Spanish Speakers and Speech-Language Pathology

As a future speech-language pathologist, I am well aware (and incredibly excited to know) that Spanish-speaking clients will always be a part of my caseload. Speech-language therapy with Spanish speakers is more commonly discussed in the school setting, but as our country’s Spanish speaking population continues to grow (the US is projected to be over 28% Spanish-speaking by 2060), the need for bilingual SLPs in both pediatric and adult-based settings grows along with it.

Are you considering specializing as an SLP? Here's our list of the Top Speech-Language Pathology Certifications!

Many Latinos in the U.S. face socioeconomic disadvantages, communication barriers, and acculturation demands that can impact their utilization of mental health services. Due to the variety of sociocultural factors affecting Latinos in the utilization of healthcare services, as SLPs it is our responsibility to ensure that we are providing services that reflect Latino culture and values.

This is where community-based, group therapy service delivery models come into play. By accommodating the cultural and linguistic needs of our clients and their families, we can make sure that they make optimal gains in therapy!

Latinos and Traumatic Brain Injury

Traumatic brain injury (TBI) occurs when an external force causes a blow to the head, which can lead to cognitive, physical, or psychosocial impairment, as well as diminished or complete loss of consciousness.

Statistically, Latinos are more at risk for TBI because they are also more regularly in a lower socioeconomic status (SES) group than the norm.

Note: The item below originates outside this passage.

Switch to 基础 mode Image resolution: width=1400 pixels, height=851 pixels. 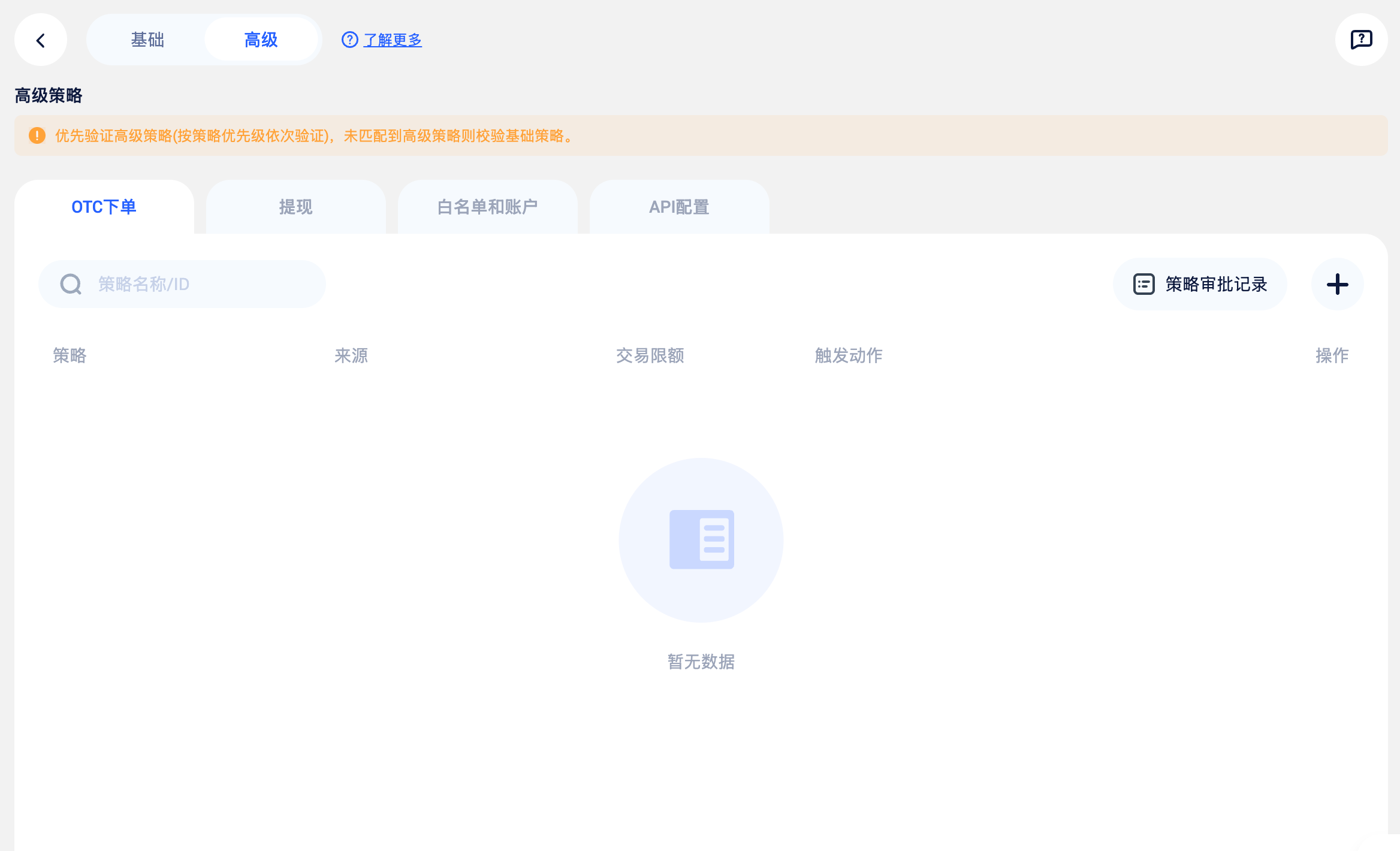(x=147, y=40)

Lower SES can be associated with higher risk jobs and living in areas with higher rates of crime. Higher risk jobs or areas with higher crime rates are two environments that TBIs are more likely to occur in.

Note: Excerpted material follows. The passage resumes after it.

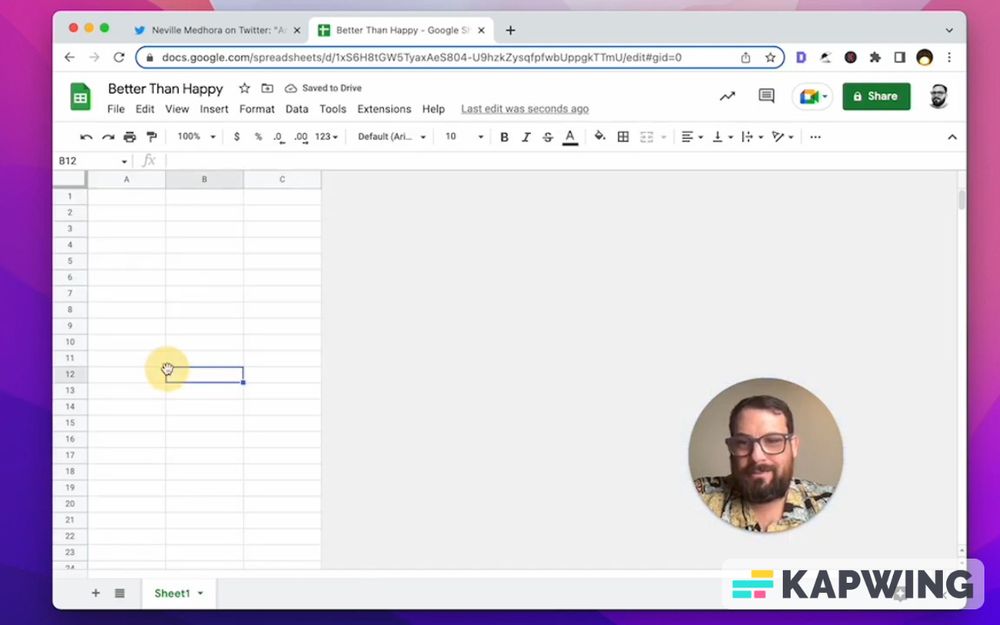
Task: Click the Last edit was seconds ago link
Action: (524, 108)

Latinos are also less likely than their white counterparts to be discharged to a level of rehabilitation consistent with their injury, and the dual impact of being at higher risk for TBI and receiving a lower quality of treatment are exactly why SLPs need to become informed about this population. By understanding the disadvantages this population may face, and how to address them, we can improve the quality of their services and their quality of life.

Types of Group Therapy

For Spanish-speaking adults with TBI and their families, research seems to point to two major support group models: Solution-Focused Brief Therapy and Trabajadora de Salud. The latter works off of the former’s fundamental concepts as the cornerstone of TBI support group approaches to therapy, but both differ in many ways.

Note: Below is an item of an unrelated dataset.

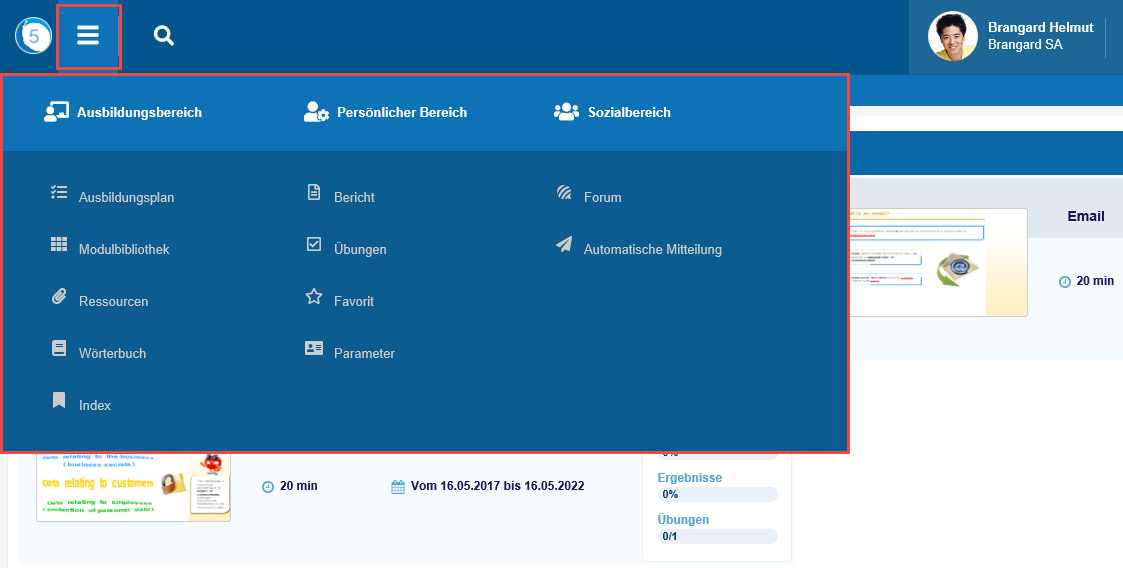Click the Ergebnisse progress bar

pyautogui.click(x=717, y=494)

Solution-Focused Brief Therapy

Solution-Focused Brief Therapy is a treatment protocol outlined in the 1999 study, A Multimodal Support Group with Hispanic TBI Survivors, which aimed to pilot an approach that addresses social, vocational, and emotional barriers to adjustment in Hispanic and Latino TBI survivors. This was the first intervention study solely for Latinos/as with TBI—it was only 20 years ago! The support group met for ten weeks and involved six participants with mild TBI, aged 20-42, and focused on TBI education, relaxation strategies, coping mechanisms, goal setting, and family participation.

As a result of this treatment program, participants demonstrated a significant difference in scores on all three measurement tools evaluating quality of life (based on the Beck Hopelessness Scale, Purpose in Life Test, and the Perceived Self-Regulatory Ability Inventory).

Qualitatively, a greater sense of confidence was reported by group members, which could be attributed to the opportunity to share wisdom developed over their time struggling with their disability. It also provided a space for them to exchange practical information including job leads and community resources. Overall, this group treatment was very effective!

Trabajadora de Salud

A 2017 pilot study examined the use of lay health workers to facilitate support groups for people with traumatic brain injuries and their caregivers. Lay health workers are community members who have received some training to carry out healthcare services but are not healthcare professionals themselves. In this model, trabajadoras, who are bilingual and bicultural, are trained on the targeted health condition and provide culturally-grounded education and support for the patients. This is very promising for SLPs, as there is always a shortage of Spanish-speaking care providers and training lay health workers can help to fill in that gap!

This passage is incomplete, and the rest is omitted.